The prevailing social norms that operated within Sydney’s walls were temporarily disrupted during World War II. As American forces, both white and Black, arrived en masse, the visibility of African American soldiers challenged Australia’s racial order. Their presence was one that was politically and ideologically jarring, thus exposing the deep racial contradictions within a country that prided itself on its White Australia Policy. Most oral testimonies regarding the arrival of U.S. troops in Sydney tend to centre on white American servicemen, leaving the complexities of Black soldiers’ reception underexplored. Historians continue to debate how African American troops were perceived. However, what is consistently noted is that their temporary status and American identity played a crucial role in shaping their reception. While their presence occasionally challenged local racial attitudes, these moments ultimately had little lasting impact on dominant racial thinking in Australia. This essay explores how the arrival of African American troops during World War II unsettled, but ultimately reinforced, Australia’s racial boundaries, and how their presence illuminated the enduring logics of settler colonialism and the limits of transnational Black solidarity. 
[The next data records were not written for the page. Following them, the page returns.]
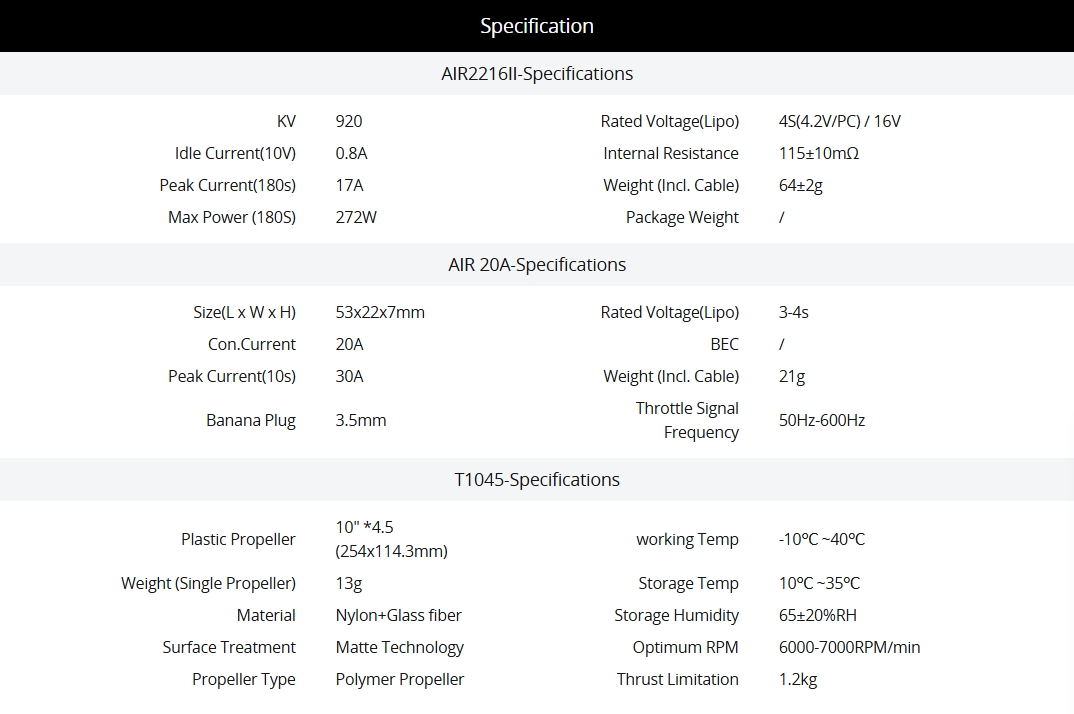Select the 17A peak current value

point(350,185)
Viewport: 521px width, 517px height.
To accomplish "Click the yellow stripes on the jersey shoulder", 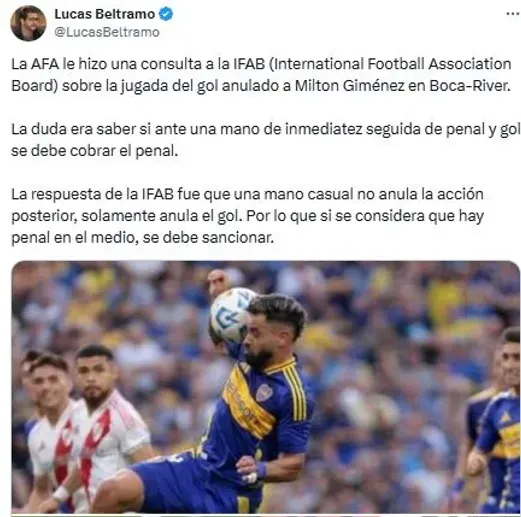I will (x=295, y=392).
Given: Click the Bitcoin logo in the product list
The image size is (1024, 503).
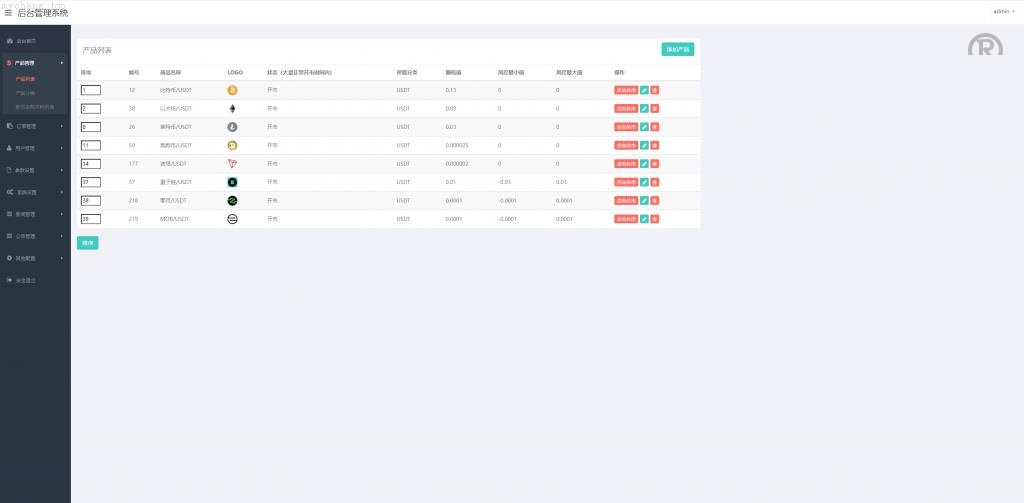Looking at the screenshot, I should click(x=232, y=90).
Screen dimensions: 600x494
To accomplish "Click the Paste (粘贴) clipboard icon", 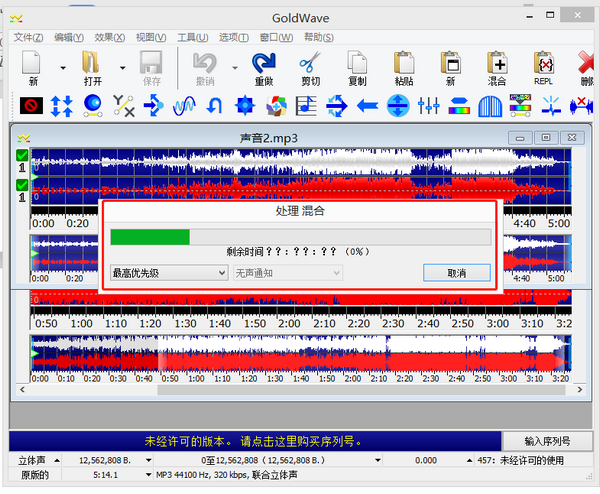I will click(x=404, y=63).
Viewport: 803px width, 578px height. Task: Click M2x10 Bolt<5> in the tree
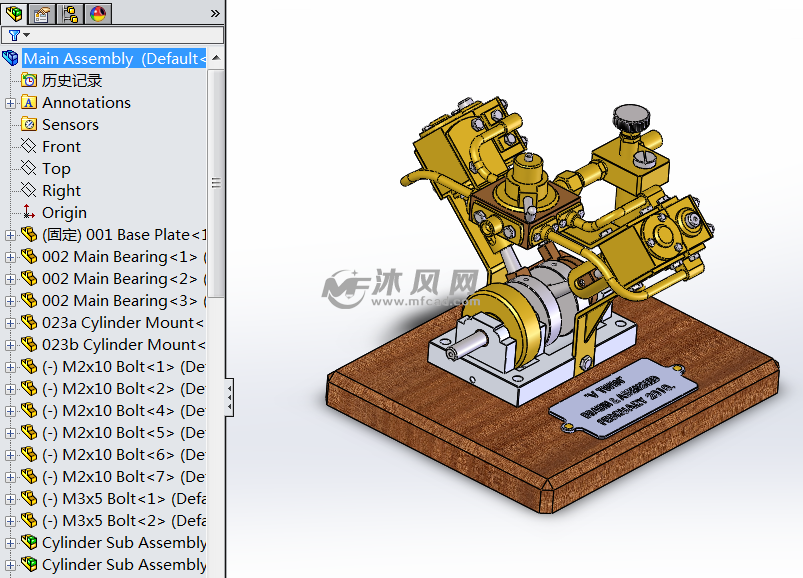pyautogui.click(x=115, y=432)
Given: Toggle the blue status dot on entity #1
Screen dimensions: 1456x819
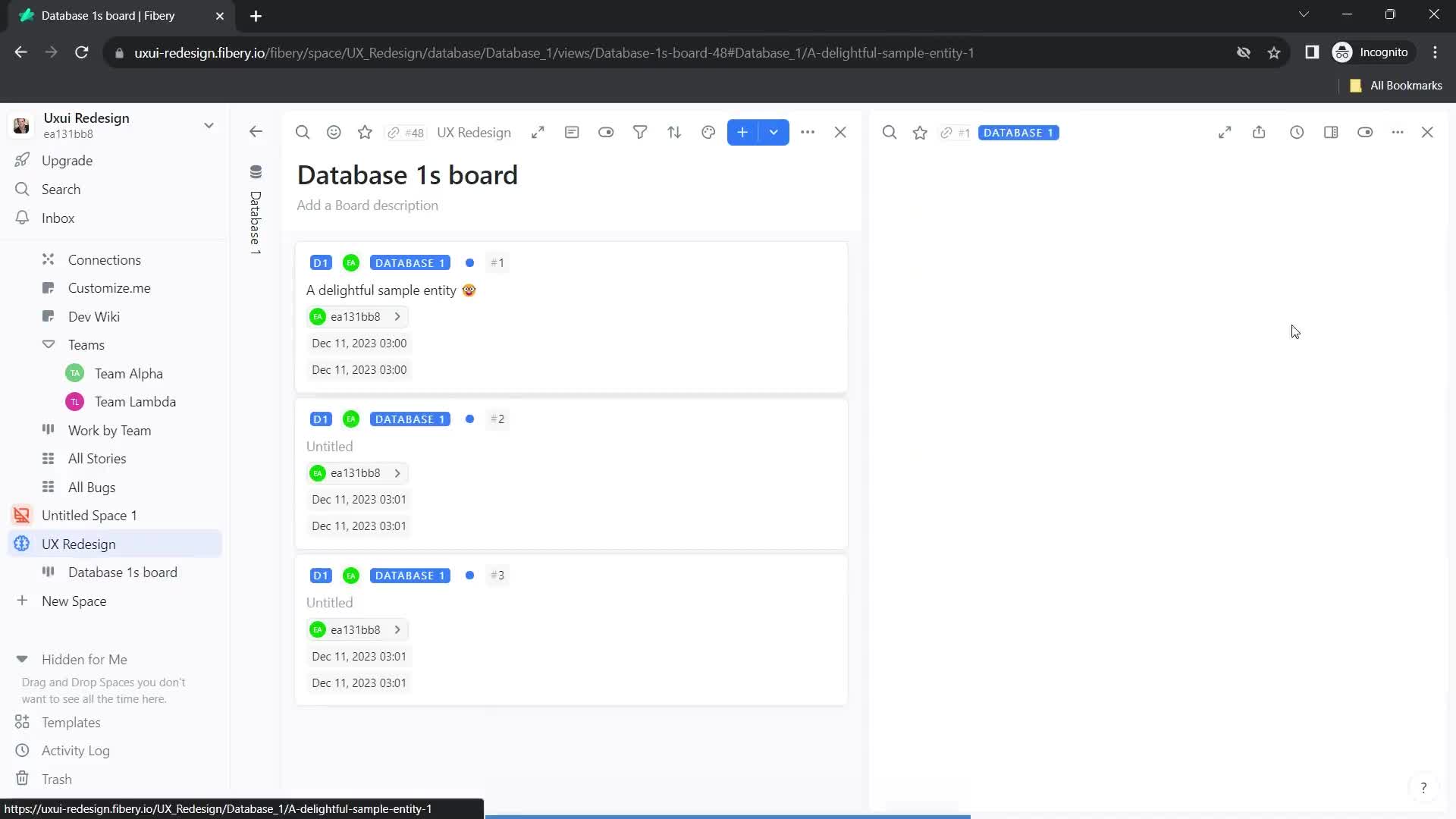Looking at the screenshot, I should [x=469, y=262].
Australia, once considered a distant outpost of the central theatres of World War II, suddenly found itself vulnerable as the war intensified in the Pacific. The February 1942 fall of Singapore and the subsequent bombing of Darwin had shattered the illusion of distance and safety, bringing the war right to Australia’s doorstep, triggering moral panic over the threat of a Japanese invasion. This panic struck at the core of Australia’s national identity, a fear that the foundations of the White Australia Policy would come undone. The White Australia Policy was Australia’s defining nation-building project since Federation in 1901.1 It was a collection of laws and immigration restrictions designed to maintain a racially homogenous white society.2 The Policy was built under global eugenicist thinking and white supremacist ideologies, and effectively limited immigrations of non-Europeans and people of colour, particularly Asians and Pacific Islanders.3 While the policy is most often remembered for its exclusion of non-white migrants, it also underpinned genocidal policies against Aboriginal and Torres Strait Islander people.4 The Policy legitimised exterminationist efforts to “breed out”5 Aboriginal6 identity through forced integration into white society, essentially enacting a calculated and biological erasure, sanctioned under the guise of national progress. Thus, the White Australia Policy was, as many believed, to create a white nation fantasy, an attempt to construct and protect the racial purity of the Anglo-Celtic nation from racial dilution. 
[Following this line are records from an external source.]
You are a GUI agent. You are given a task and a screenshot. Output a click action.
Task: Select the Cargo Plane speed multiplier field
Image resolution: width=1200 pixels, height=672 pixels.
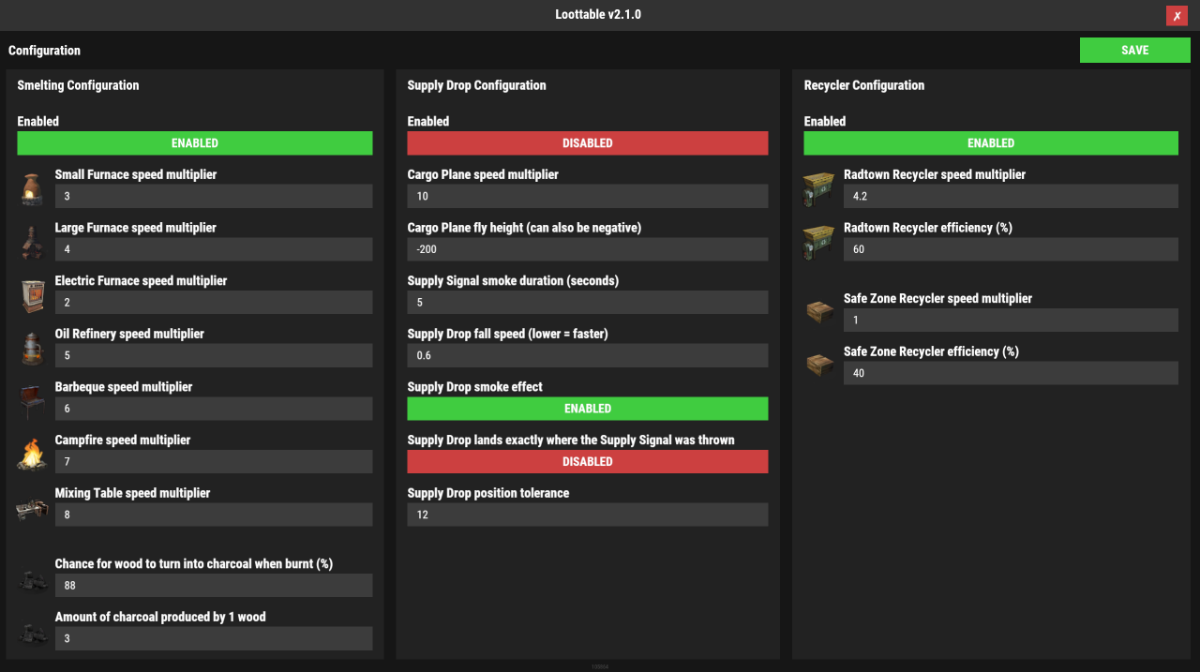(587, 196)
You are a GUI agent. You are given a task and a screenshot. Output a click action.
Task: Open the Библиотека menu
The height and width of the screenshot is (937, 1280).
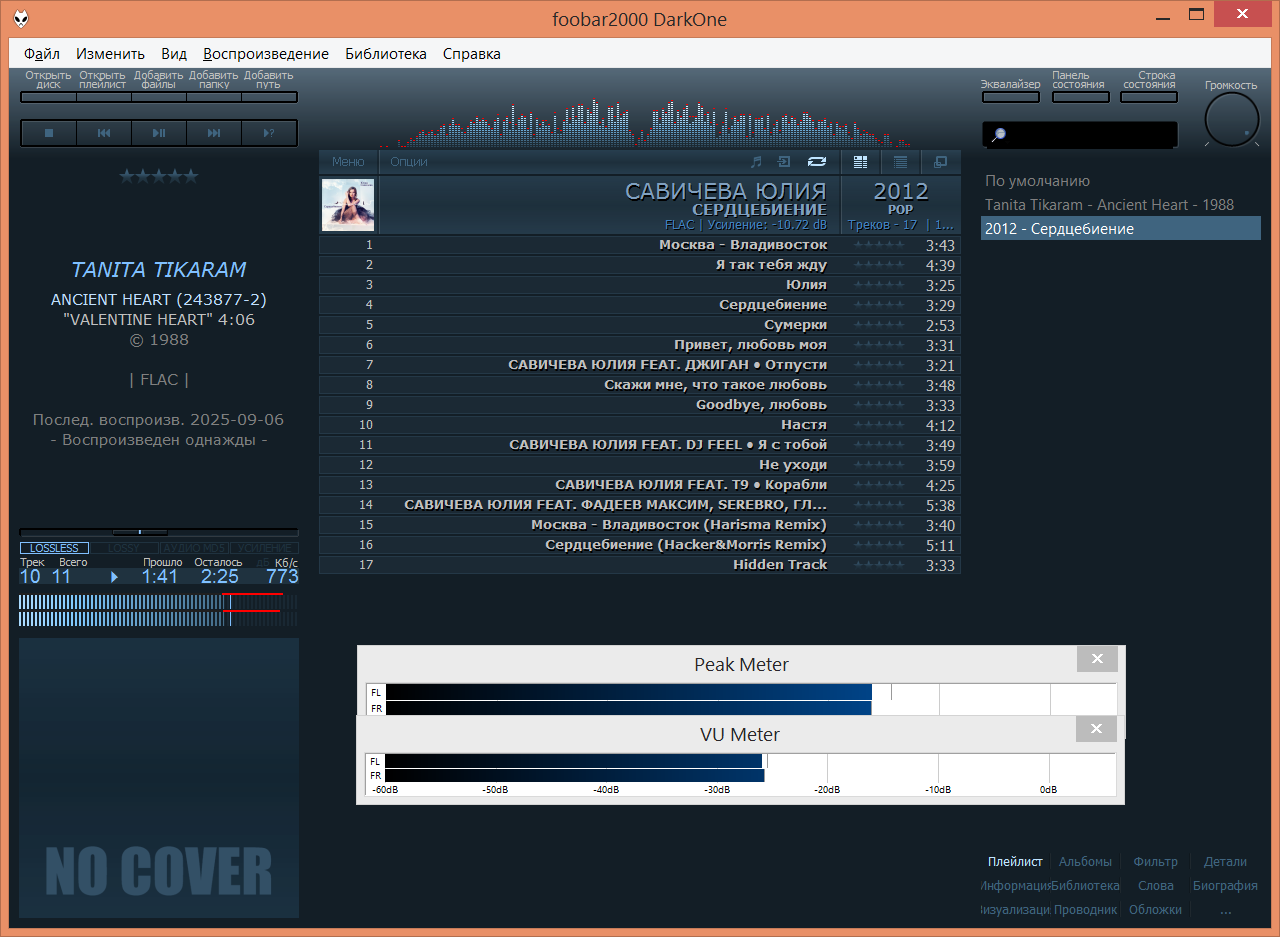coord(385,54)

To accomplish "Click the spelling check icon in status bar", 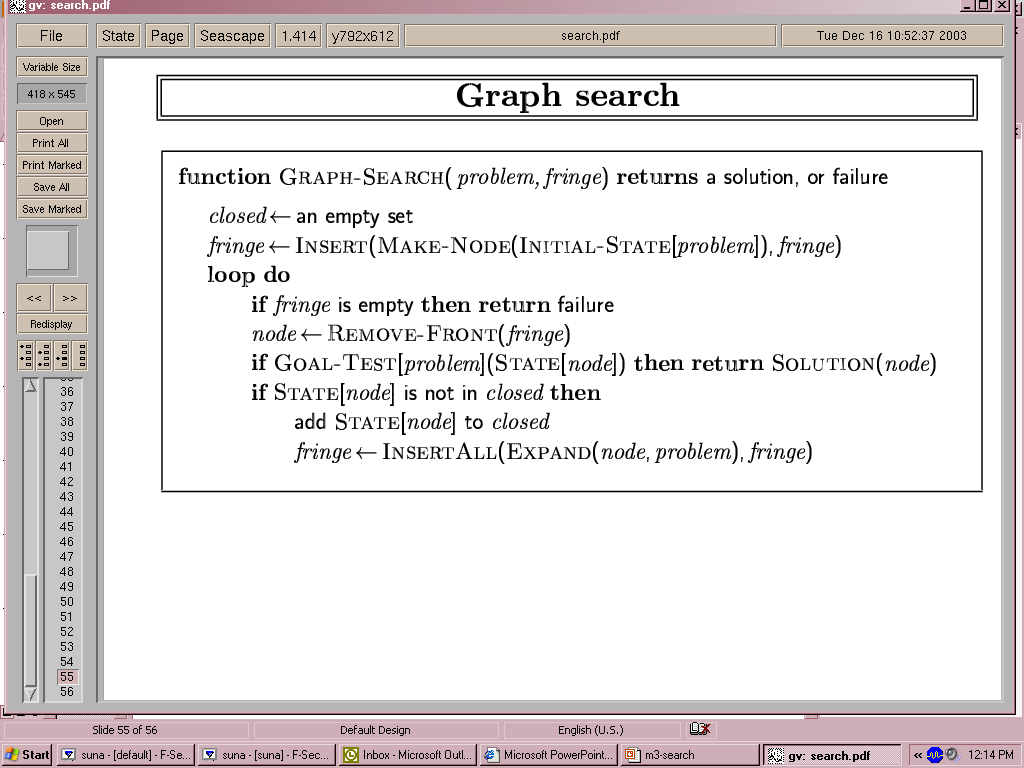I will click(x=700, y=730).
The looming threat of Japanese invasion, however, had thrown this racial fantasy into chaos. The common narrative of the “yellow peril” had caught ablaze, reigniting a long-standing racial fear that Asian populations would overwhelm white nations.7 The threat of Asian populations entering white civilisations amplified national anxieties; thus, as “a signal of white solidarity”,8 historian Hardy explains, Australia turned to its wartime ally, the United States. Prime Minister John Curtin published in December 1941, “I make it quite clear that Australia looks to America”.9 Australia’s shores bear the arrival of mass reinforcement troops, establishing major military bases in Sydney and across the eastern seaboard. Their arrival was widely celebrated and warmly received. The public press went so far as to hail the arrival of General Douglas MacArthur as “the best news Australians have had for many a day.”10 The Bulletin went further, asserting that the Americans had taken on “the responsibility of saving [Australia] as a free white English-speaking nation.”11 It was clear that the arrival of the American allies was not simply a relief in relation to military survival, but one of racial preservation. Bob Bahnsen, a Sydney machinist, epitomises this relief by expressing, “without the Americans a whole generation of Australian-born people… would have been half-caste Japanese... and you can imagine how that traumatised the entire Australian population.”12 The arrival of American soldiers was hence welcomed as a necessary disruption to protect the racial integrity of the nation. Paradoxically, embedded within these deployments were over 100,000 African American soldiers.13 While they arrived under the flag of protection, their very visibility may rattle the racial hierarchies that the White Australia Policy had worked to cement. 

The Sydney public perceived their new arrivals as not only as military allies but as saviours of the nation. Historian John McKerrow asserts that American soldiers were met with widespread admiration and reverence as they came to be the symbols of modern power and prestige.14 American soldiers brought not just military might, but a mythology of the American dream, draped in an aura of glamour and affluence.15 Their presence embodied a superior culture, one that deeply impressed many Australians. As Bahnsen recalled, “they were noisy, more outgoing than Australians… pretty likeable… they were our saviours.”16 The Americans were prolific in their presence as “thousands and thousands of Yanks poured off ships”17 and their arrival transformed cities like Sydney into chaotic yet thrilling social hubs. Kings Cross became a hotspot. Sydney filmmaker, Ken G. Hall, described it as “an absolute riot… the girls were very excited… all the Yanks wanted to come to Sydney.”18 Their gentlemanly behaviour was welcomed as a breath of fresh air during a time of fear and uncertainty. The social impact was tangible as this admiration translated into a visible shift in social dynamics in which women flocked to the Americans, with relationships and marriages becoming increasingly common. As one American soldier candidly stated, “About 90 per cent of the boys were single when we came across… but there’s been a lot of marriages since we got here.”19 Overall, the warm reception afforded to these soldiers reveals the extent of their influence over wartime Australian society. The Americans were adored not just for their military role, but because they symbolised a powerful, glamorous future. They were prolific in number and charm, yet this adoration was not universal.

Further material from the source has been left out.